The late submission is when you are sending in the FPS (Full Payment Submission) file late, so after the pay date. This could happen because you need to correct YTD figures, or you have had to pay an employee something that has been missed. You need to select a reason (they are listed in a dropdown box) as to why you are sending a late submission of the FPS file, otherwise HMRC will automatically apply a penalty.

This is displayed when an employee has submitted a leave request pertaining to any dates within that pay period, that is yet to be approved. Pending leave requests cannot be applied in the pay run unless approved. Additionally, for automated pay runs, pending leave requests will not be automatically applied in the pay run.

This is displayed when an employee's leave request dates back in the past and is therefore relevant to previous pay periods.This warning is important as it highlights only a portion of the leave request should be applied in the pay run.

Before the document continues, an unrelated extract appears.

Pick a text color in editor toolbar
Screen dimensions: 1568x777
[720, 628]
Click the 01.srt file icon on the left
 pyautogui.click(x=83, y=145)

This is displayed when tasks have been created but not completed for the pay run in question.

This is displayed when an employee has submitted an expense request pertaining to that pay period that is yet to be approved. Pending expense requests will not be processed in the pay run unless approved. Additionally, for automated pay runs, pending expense requests will not be automatically processed in the pay run.

This will be displayed when an employee has an earnings line with hours applied, but the total value of the earnings line is 0. This usually indicates there's an error with the employee's rate of pay.

A P9 is issued by HMRC between February and the start of the tax year to inform you of specific tax codes changes. These should not be applied until the pay runs are in the new tax year. Note: The system will automatically check for any changes.